Friday, June 3, 2011

Muslim Ahmadiyah Cisalada

Islamlib.com, 06/10/2010
Oleh Saidiman Ahmad

Aksi kekerasan yang dilakukan kepada jemaat Muslim Ahmadiyah tidak pernah dilakukan secara spontan. Ada proses pengumpulan massa dan provokasi. Aparat negara mestinya bisa mencegah kekerasan sejak dini, yakni membubarkan pengumpulan massa yang bertujuan memprovokasi tindak kekerasan. Dalam semua pengumpulan massa untuk membubarkan Muslim Ahmadiyah, selalu terjadi kampanye kebencian dan permusuhan terhadap jemaat tersebut.

Di Cisalada, 1 Oktober 2010, Pancasila tidak menunjukkan kesaktiannya. Sekelompok orang dengan sengaja menginjak-injak wibawa dasar negara. Mereka dengan semena-mena melakukan aksi kekerasan atas nama kebencian terhadap kelompok Muslim Ahmadiyah. Tuah Pancasila sebagai perekat kemajemukan tiba-tiba terasa hambar oleh kebengisan sekelompok warga. Aparat keamanan, yang semestinya menjadi garda depan pengawal kewibawaan Pancasila, tidak mampu—mungkin tidak mau—berbuat banyak. Mereka datang ke lokasi kejadian satu setengah jam setelah memperoleh laporan dari warga Muslim Ahmadiyah. Aparat keamanan bahkan terlihat sangat lemah ketika langkah mereka melakukan pengamanan dihadang warga penyerang. Satu masjid, lima rumah, satu mobil dan dua sepeda motor dibakar. 17 rumah warga lainnya dirusak dan dijarah. Warga Muslim Ahmadiyah yang rumahnya rusak dan terbakar terpaksa mengungsi.

Kekerasan terhadap jemaat Muslim Ahmadiyah sudah berulang kali terjadi. Di desa Manislor, Kuningan, Jawa Barat, tiga ribu warga Ahmadiyah terus waspada atas ancaman serangan yang bisa terjadi setiap saat. Di Mataram, Nusa Tenggara Barat, sudah sejak lama ratusan warga Ahmadiyah mengungsi. Rumah dan tempat ibadah mereka berkali-kali dirusak dan dibakar. Mereka dilarang kembali ke kampung tempat lahir mereka.
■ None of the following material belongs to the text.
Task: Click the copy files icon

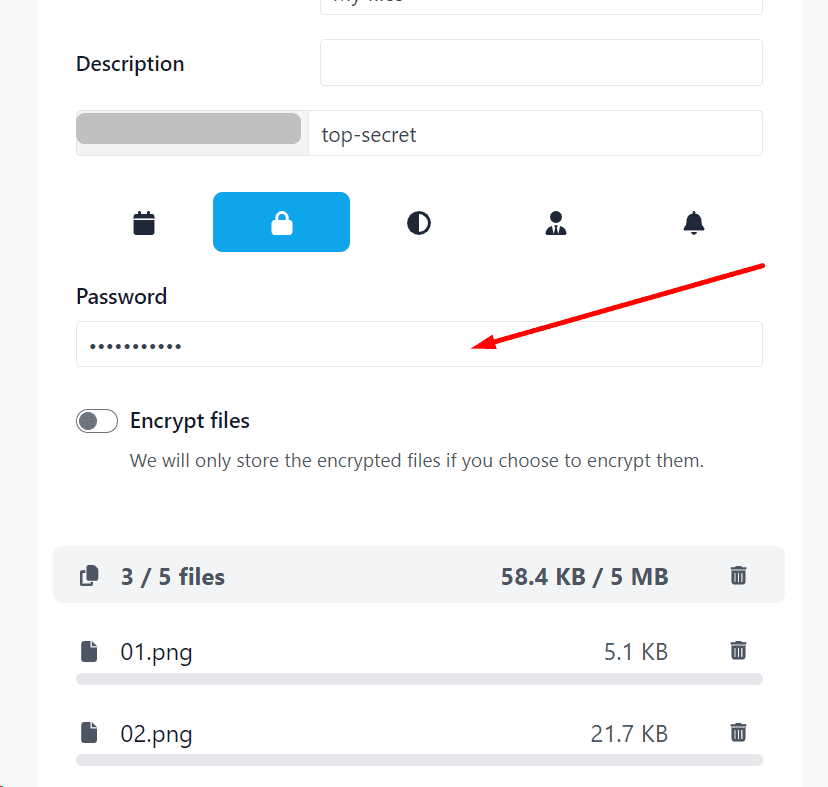Action: pos(90,576)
Kekhawatiran warga Muslim Ahmadiyah atas ancaman tindak kekerasan sangat beralasan. Hampir semua serangan yang mereka alami tidak memperoleh penanganan yang serius dari aparat negara. Di Manislor dan Bogor, warga Ahmadiyah mesti mempertahankan sendiri nyawa dan harta bendanya yang terancam. Sementara penyerang selalu sangat leluasa mengorganisir diri melakukan aksi.
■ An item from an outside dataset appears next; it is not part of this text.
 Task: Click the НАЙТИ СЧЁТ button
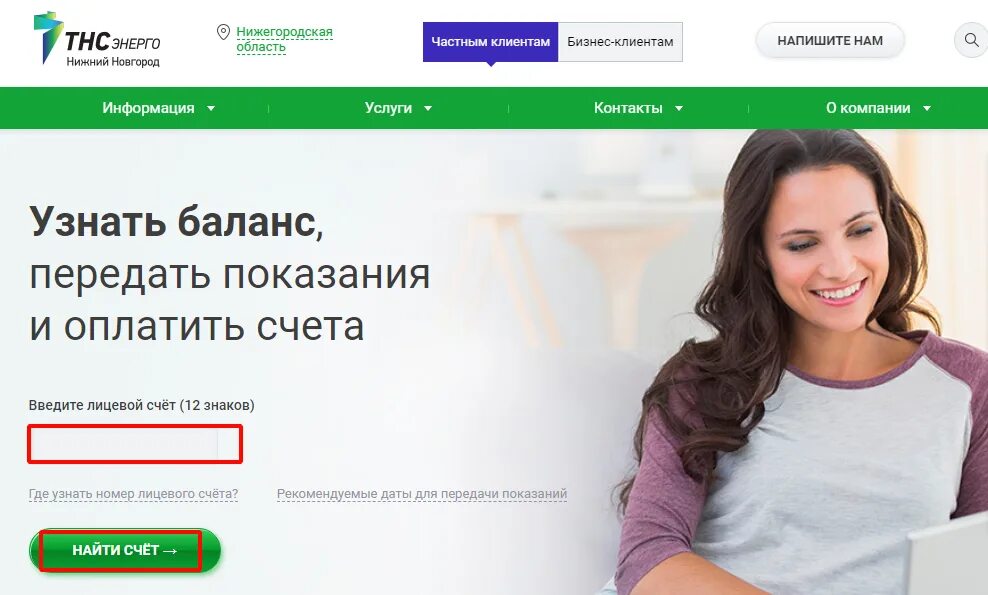tap(125, 550)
Aksi kekerasan yang dilakukan kepada jemaat Muslim Ahmadiyah tidak pernah dilakukan secara spontan. Ada proses pengumpulan massa dan provokasi. Aparat negara mestinya bisa mencegah kekerasan sejak dini, yakni membubarkan pengumpulan massa yang bertujuan memprovokasi tindak kekerasan. Dalam semua pengumpulan massa untuk membubarkan Muslim Ahmadiyah, selalu terjadi kampanye kebencian dan permusuhan terhadap jemaat tersebut. Undang-undang PNPS tahun 1965 secara tegas menyatakan bahwa kampanye kebencian dan permusuhan terhadap satu kelompok masyarakat dilarang. Para pelakunya mesti ditangkap dan dikenai sanksi hukuman maksimal 5 tahun penjara sesuai KUHP Pasal 156 A.

Alih-alih mencegah potensi kekerasan dengan menangkap dan membubarkan kampanye kebencian dan permusuhan, aparat negara justru sangat sering mengkriminalkan korban. Masjid-masjid dan sarana pendidikan Muslim Ahmadiyah disegel. Mereka dilarang menyebarkan dakwah kebaikan.

Setidaknya ada dua prasyarat utama untuk menyelesaikan persoalan kekerasan yang tak berkesudahan ini. Pertama, masyarakat yang toleran. Kedua, adanya efektifitas dan kemampuan negara dalam melindungi setiap warga. Sayang sekali kita tidak punya keduanya.